À travers le voile gris sur le ciel, le soleil argenté diffuse de la blancheur ; puis, au-dessus de la mer déserte, de grandes plaques de bleu s’élargissent entre les nuages maussades et les flots s’éclairent d’une lumière qui semble venue de leur profondeur. Un feu d’artifice blanc, neigeux, éclate au front des longues vagues glauques.

Marguerite regarde, insatiable et émerveillée. Sous un coup de vent plus brusque, l’embrun mouille parfois son visage et elle goûte le sel sur ses lèvres. Cet air salin l’enivre ; émue, elle pense à la générosité de Jean, à sa sagesse. Elle ne peut nier l’œuvre apaisante du voyage.

Le soleil se dore ; il coule sur elle plus chaud et elle s’étend, avec une espèce de béatitude physique, dans sa chaise longue. Le paquebot, comme un balancier, monte, descend ; un moment, elle n’aperçoit que le ciel et les nuages ; la proue plonge et la mer diverse, splendide, chatoyante reparaît devant elle.

De l’autre côté de cette mer l’attend une existence nouvelle, dans les pays inconnus et magiques. Mais elle aime cette fausse somnolence du bord, que la pensée et le rêve peuplent et animent à leur gré. Son chagrin subsiste, vivace, au creux de son cœur douloureux. Parfois, il se dresse, tyrannique et violent. Mais le plus souvent, elle s’amuse à songer au passé. Elle éprouve une amère douceur à se souvenir de ses dix-huit ans tout frais, de son attente optimiste du bonheur, de ces matins lumineux qu’elle croyait chaque jour précurseurs de joies extraordinaires. Steven était survenu et l’enchantement de l’amour avait confirmé sa foi dans la vie. Elle revoit plus nettement que sa figure des derniers temps cette physionomie qu’il avait pour elle, quand elle ne l’aimait pas encore et que, lui, la choisissait parmi les autres.

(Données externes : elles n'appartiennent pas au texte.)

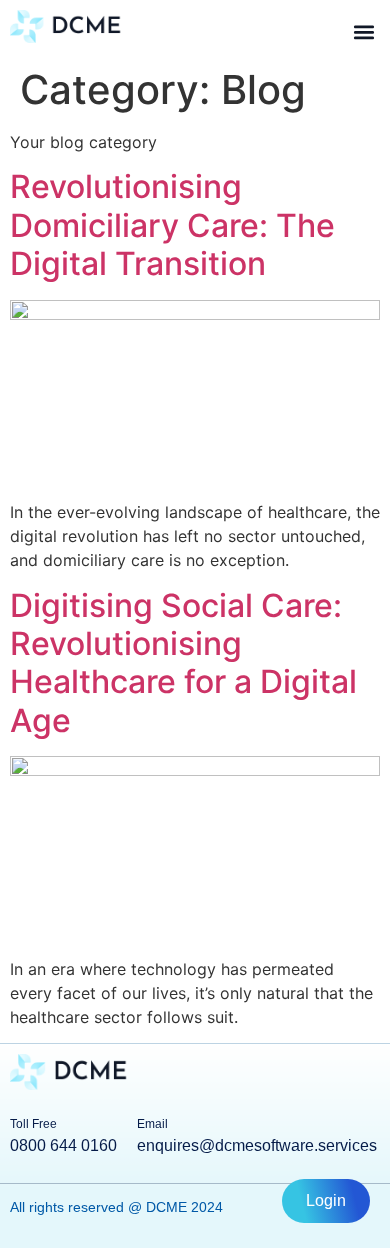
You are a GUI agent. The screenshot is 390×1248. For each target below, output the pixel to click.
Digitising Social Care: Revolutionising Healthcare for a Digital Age (183, 663)
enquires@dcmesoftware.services (257, 1145)
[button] (363, 31)
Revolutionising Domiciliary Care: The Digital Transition (172, 225)
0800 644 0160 (63, 1145)
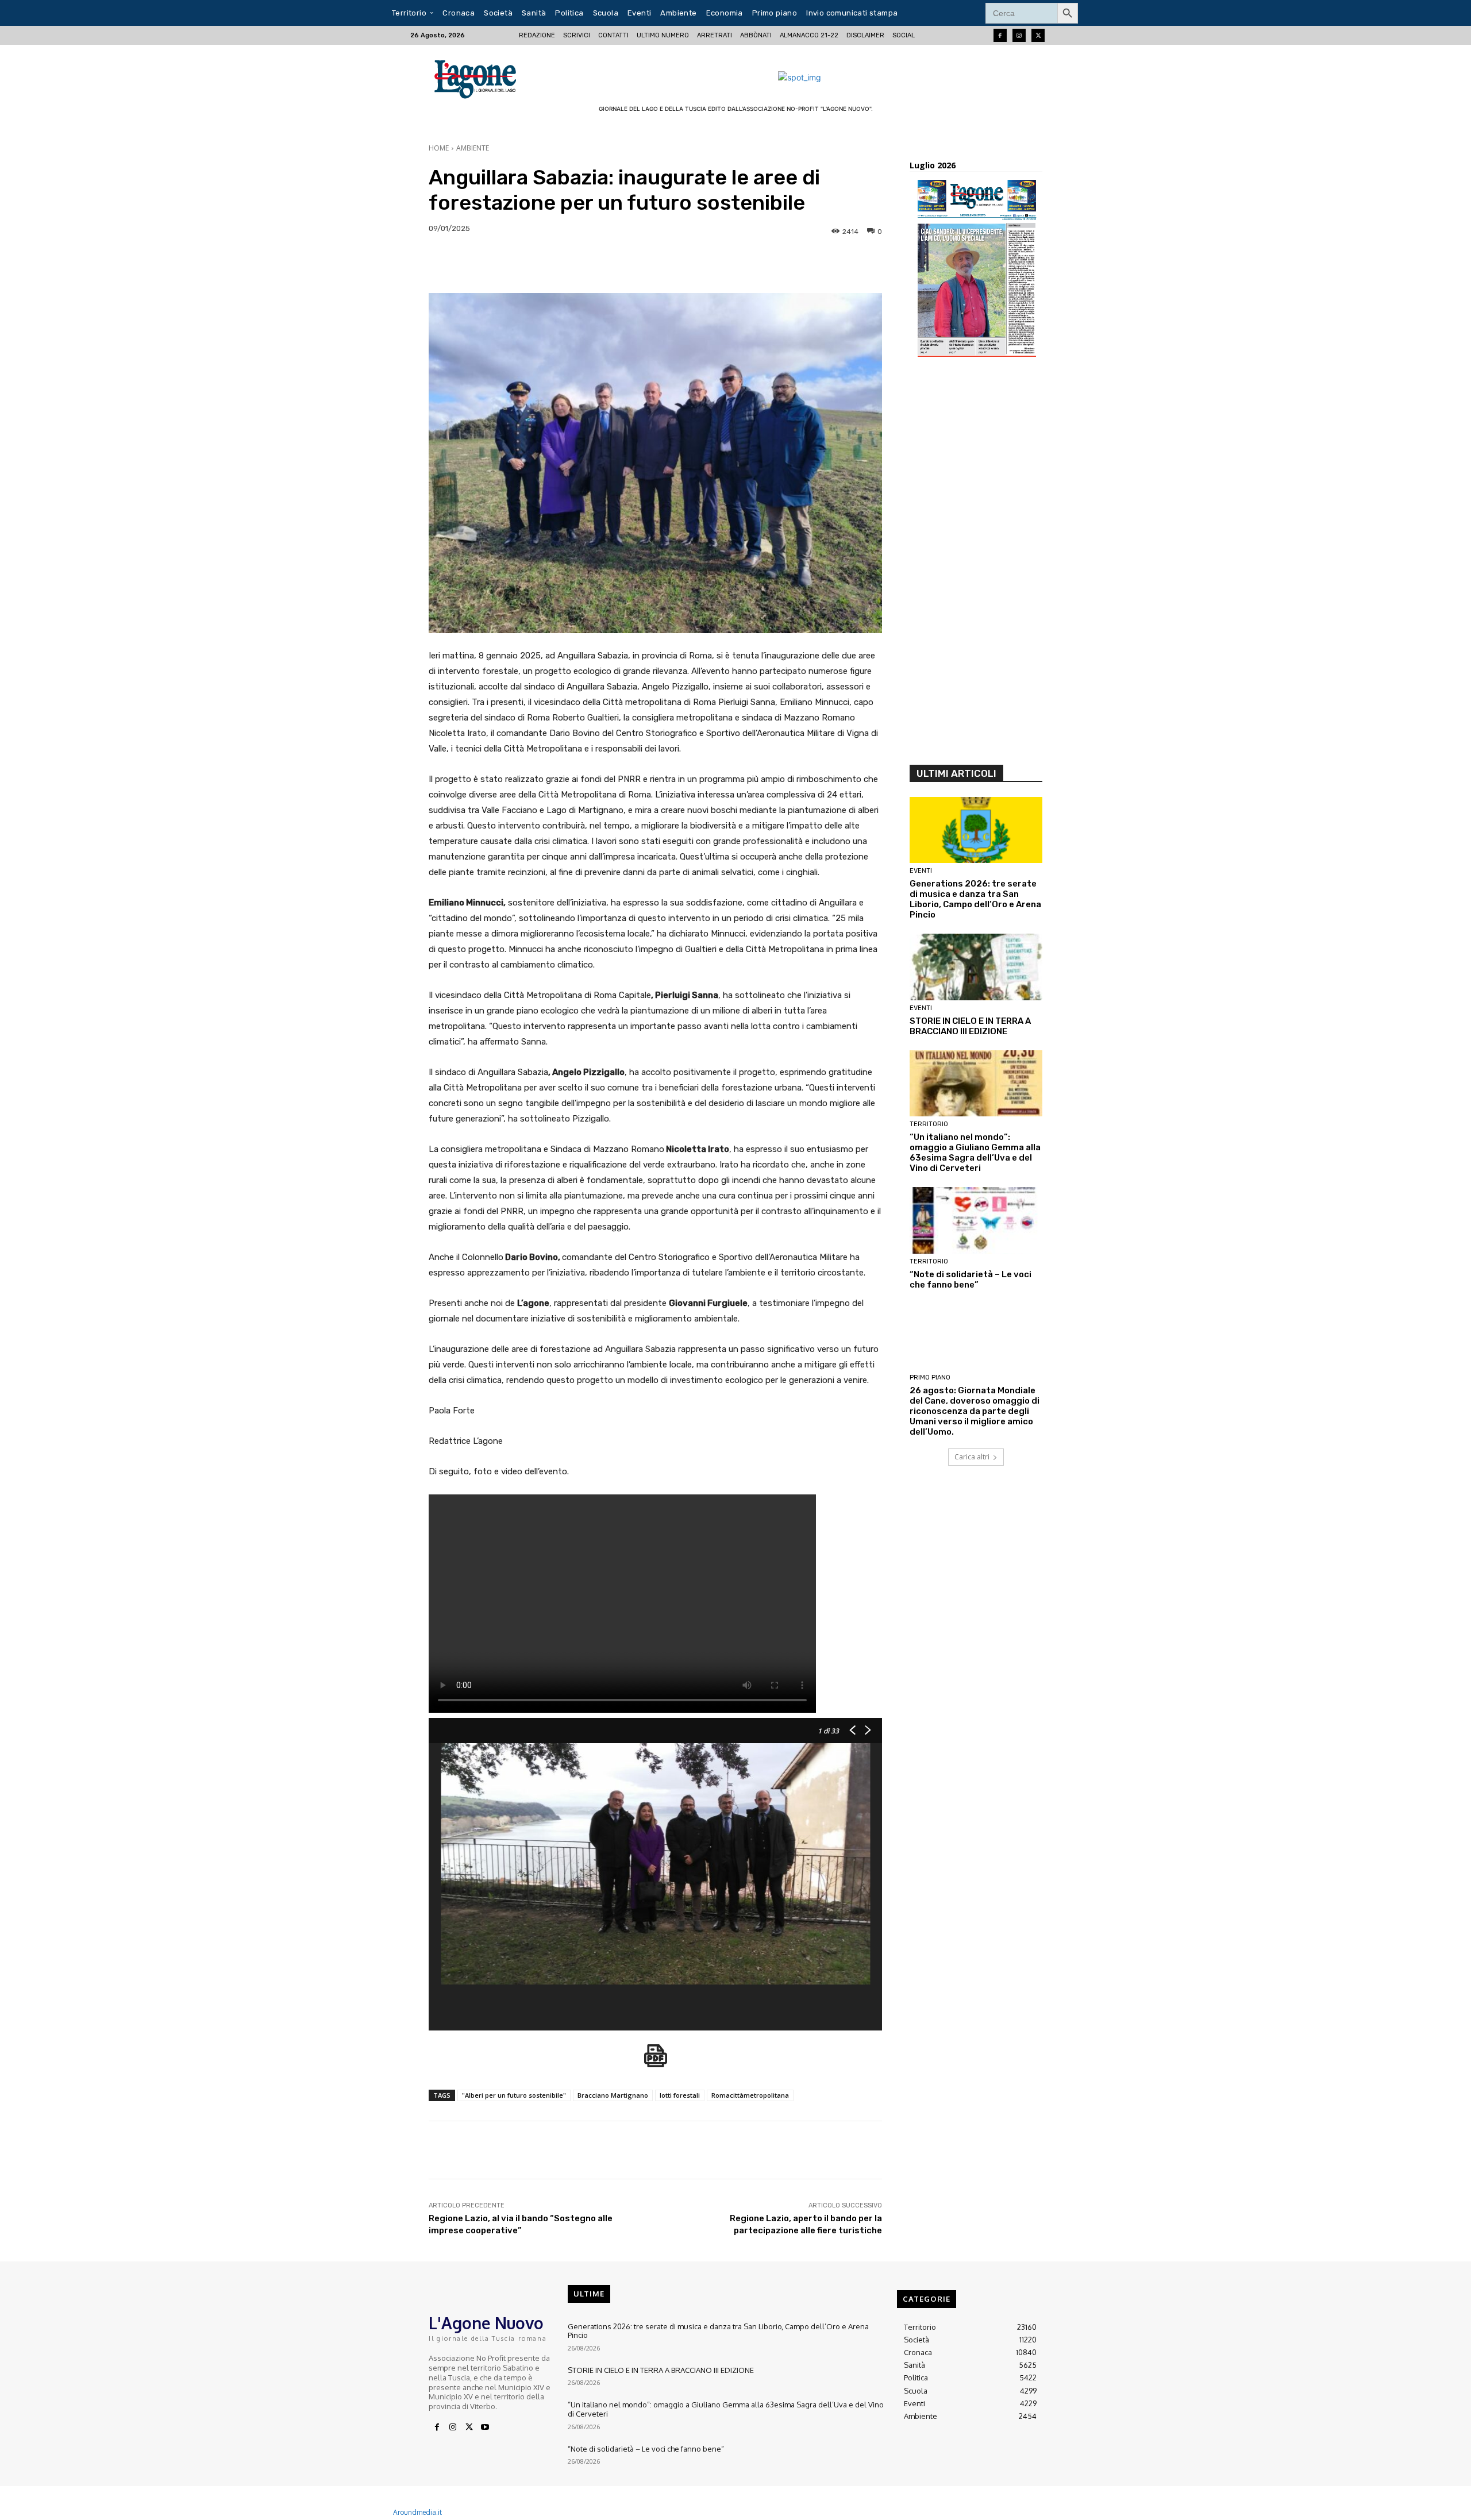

Que ces premières heures d’un sentiment qui ne se connaissait pas avait eu de charmes subtils. D’autres impressions pouvaient-elles surpasser cette suavité ? Elle en rêve, les yeux mi-clos, sur son livre qu’elle ne lit pas, devant la mer qui l’enchante.

Ce voyage, c’est un bonheur.

— Mais plus pour Louise que pour moi, se dit-elle, en voyant apparaître à l’autre bout du pont son amie au bras d’un jeune homme. Ils ne se quittent presque pas depuis le départ. Ils forment joyeusement des projets pour le séjour à Paris. À peine s’ils se connaissent, mais les familles se conviennent, Madame Dupré ne désapprouve pas et l’intimité s’établit vite à bord.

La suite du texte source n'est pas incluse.